Nuclear Magnetic Resonance Studies of Granular Flows – Current Status

Nuclear magnetic resonance (NMR) is a non-intrusive method that can characterize not only the particulate density but also velocity and velocity fluctuation parameters. A survey of all the known NMR measurements of granular flow will be followed by a brief description of NMR as it applies to granular flow. Two new experiments, both involving flows in partially filled rotating horizontal cylinders, will be described. First, the effect of a stationary blade to suppress the azimuthal velocity of particles being brought up and deposited into the flowing layer on flow-velocity profiles will be studied.
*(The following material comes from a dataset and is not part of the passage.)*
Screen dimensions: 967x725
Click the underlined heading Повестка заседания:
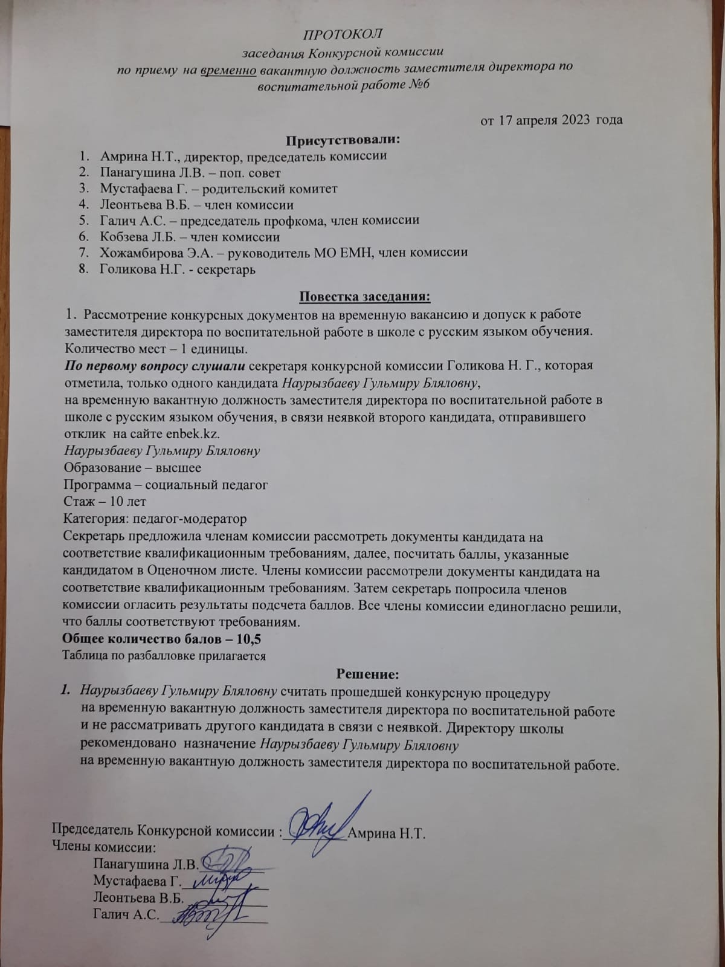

Suppressing the azimuthal velocity reduces the deviation of the velocity profile from a quadratic dependence on the height above the rigid layer. Second, a new NMR scheme will be presented that yields spatial distributions of collisional correlation times for macroscopic particles undergoing granular flow. It is based on Pulsed-Gradient Spin-Echo strategy that is commonly used to measure molecular diffusion in liquids. The scheme will be demonstrated with an example from shear flow in a partially-filled horizontal cylinder. Spatially resolved collisional correlation times and velocity fluctuation intensities are derived from the measurements and have values of ∼1 ms and ∼10 -3 m 2 /s 2 respectively, at the center of the free surface for 2 mm particles in a 70 mm diameter cylinder rotating at 2.36 rad/s.